OBJETIVO A
Repite tal cual el fragmento del texto sobre el cine de Hong Sang-soo que empieza en "Venimos, conviene recordarlo, de" y termina en "por un indeseable.".

TEXTO PROPORCIONADO
▶
Con el permiso del todopoderoso MCU, seguir la trayectoria del cineasta surcoreano Hong Sang-soo se ha convertido, sobre todo por su asombroso ritmo de producción, en lo más parecido a una anomalía, un impensable: seguir cada capítulo de una serie desde la privilegiada butaca de una sala de cine. Puedo decir, sintiéndome afortunado por ello, que, desde mi primer visionado de un film de Hong, allá por 2011, con The Day He Arrives, no me he perdido ninguna de sus dieciséis nuevas películas, a las que puedo añadir cuatro títulos recuperados a posteriori. Toda esta filmografía puede leerse en clave de relato serializado que en ocasiones avanza, otras retrocede, otras da vueltas sobre sí mismo y otras se dedica a explorar nuevos caminos. Esto es, una amalgama de amores y desamores, de encuentros casuales en plena calle, de noches bañadas en soju y de actos sexuales llevados con más o menos patetismo. La vida, vaya.
En La novelista y su película, un director de cine llega a la ciudad para presentar su nuevo trabajo, o para preparar el siguiente. No se distingue una situación de la otra porque esta historia ya nos la han contado muchas veces, pero también porque está claro que el hombre no puede parar de filmar: si se despega de su cámara, aunque solo sea durante un instante, siente que le falta el aliento, pues ya no sabe cómo relacionarse con el mundo. Por otra parte, cualquier impedimento para concretar un proyecto, se percibe como una excusa de mal pagador. Una escritora, harta de las quejas de un cineasta, le espeta: “Si quieres hacer una película, ¡hazla!”. Y así opera Hong, sin perder el tiempo en las banalidades que le podrían alejar del propósito de seguir emitiendo señales de vida.
Venimos, conviene recordarlo, de Delante de ti, cuya tosca textura digital nos alertaba de la relevancia de las formas a la hora de comunicar una idea, un discurso. La protagonista de aquella historia, Lee Hye-young, estaba a las puertas de rodar una película; sin embargo, el impresentable y cobarde director del film desaparecía dejando en el aire la gestación de la criatura fílmica. Y entonces, ¿qué quedaba? Pues solo reírse para intentar purgar la amargura generada por un indeseable.
◀
EXTRACTOS DE REGISTROS
▶
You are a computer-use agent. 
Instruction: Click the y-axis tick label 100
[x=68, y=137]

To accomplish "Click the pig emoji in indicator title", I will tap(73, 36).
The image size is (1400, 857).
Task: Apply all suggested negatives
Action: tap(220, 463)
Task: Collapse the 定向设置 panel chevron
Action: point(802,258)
◀
OBJETIVO B
Presenta como una lista JSON de cadenas, una por línea y sin las líneas en blanco, las líneas de los registros que van desde la que contiene "will tap(73, 36)." hasta el final de los registros, ambas incluidas.

RESPUESTA DEL EJERCICIO A
Venimos, conviene recordarlo, de Delante de ti, cuya tosca textura digital nos alertaba de la relevancia de las formas a la hora de comunicar una idea, un discurso. La protagonista de aquella historia, Lee Hye-young, estaba a las puertas de rodar una película; sin embargo, el impresentable y cobarde director del film desaparecía dejando en el aire la gestación de la criatura fílmica. Y entonces, ¿qué quedaba? Pues solo reírse para intentar purgar la amargura generada por un indeseable.

RESPUESTA DEL EJERCICIO B
[
  "To accomplish \"Click the pig emoji in indicator title\", I will tap(73, 36).",
  "The image size is (1400, 857).",
  "Task: Apply all suggested negatives",
  "Action: tap(220, 463)",
  "Task: Collapse the 定向设置 panel chevron",
  "Action: point(802,258)"
]